The entries that follow must be given again exactly, with no pictures kept.
= Beginning of Section =
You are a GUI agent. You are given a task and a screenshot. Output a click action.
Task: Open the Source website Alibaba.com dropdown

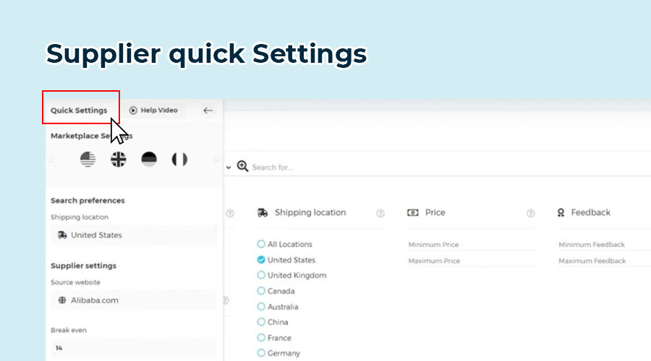pos(132,300)
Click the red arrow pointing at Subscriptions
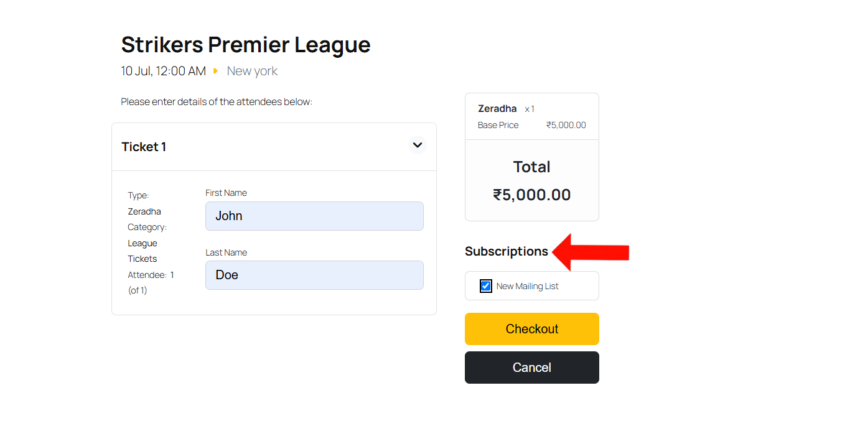 point(591,252)
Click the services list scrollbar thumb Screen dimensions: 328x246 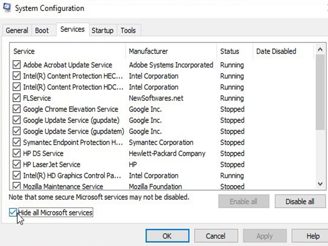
= End of Section =
• _Task response_
You are a GUI agent. You are given a task and a screenshot. Output a click action.
Task: Open the Source website Alibaba.com dropdown

pos(132,300)
Click the red arrow pointing at Subscriptions
 point(591,252)
Click the services list scrollbar thumb Screen dimensions: 328x246 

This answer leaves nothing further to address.